Rarement, au cours de l’histoire, la valeur d’un système philosophique put être expérimentalement jugée comme le fut pendant la guerre la thèse germanique conférant aux peuples forts le droit d’asservir les peuples faibles.
Asservir n’est pas conquérir.
La force n’ayant que des armes matérielles pour soutien finit par devenir aussi impuissante que le droit sans force.
Le droit établi sur la violence peut s’imposer quelque temps, mais ne saurait durer. Il devient bientôt créateur de coalitions lui opposant un droit plus fort. La naissance de ces coalitions est une loi constante de l’histoire. On les vit se former après toutes les tentatives de domination européenne, sous Charles-Quint, Louis XIV et Napoléon.
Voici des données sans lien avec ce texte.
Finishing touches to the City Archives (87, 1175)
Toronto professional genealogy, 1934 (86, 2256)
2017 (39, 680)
Un grand progrès pour les peuples fut d’organiser contre la force individuelle une force sociale plus puissante. Le principal progrès social de l’avenir, progrès lointain encore, sera de substituer à la force agressive d’un seul peuple la force collective de tous les autres.
L’incendie des cathédrales, des bibliothèques et des œuvres d’art, les massacres systématiques, les déportations d’esclaves, représentent un recul de la civilisation qui, en se prolongeant, pourrait devenir définitif et priver les peuples de toutes les conquêtes morales élaborées par des siècles d’efforts.
Au point de vue du succès militaire, il semble avantageux d’être délesté de générosité, d’humanité, d’équité, et de respect des engagements, mais l’avantage n’est durable qu’à la condition qu’on reste indéfiniment le plus fort. Or, il n’est pas d’exemple dans l’histoire de peuples restés toujours les plus forts.
Les peuples faibles ont facilement des scrupules. Les peuples forts n’en ont pas.
Les conquérants divinisent la violence tant qu’ils demeurent les plus forts. Devenus les plus faibles, ils s’empressent de la maudire.
Il a fallu aux juristes de la Haye une dose singulière d’illusions pour croire possible l’établissement d’un code dénué de sanctions. L’histoire ne connut jamais semblable code ni religieux ni civil.
Empêcher la violence de rester la loi définitive des relations entre peuples constituera peut-être le plus difficile problème de l’avenir. Aucun progrès de la civilisation ne sera cependant possible s’il n’est résolu.
La civilisation devra réaliser encore bien des progrès avant que les droits des peuples puissent avoir d’autres soutiens que le nombre de leurs soldats.
Le rôle de la justice sociale est d’empêcher par la menace de sanctions la violation des règles nécessaires à la vie d’une société. Le rôle futur de la justice internationale sera le même quand il deviendra possible de lui découvrir des sanctions. Cette possibilité n’apparaît pas encore.
La méfiance générale contre les peuples violant leurs engagements et les lois de l’humanité sera sans doute le germe des sanctions nécessaires à la création d’un code international.
Qu’elle soit d’ordre moral ou matériel, représentée par la puissance des codes, des idées, des religions ou des armes, la force restera nécessairement souveraine du monde. Un des plus importants progrès de la civilisation serait de substituer les forces morales à la force armée.
Les civilisations se bâtissent avec des idées, mais ne se défendent encore qu’avec des canons.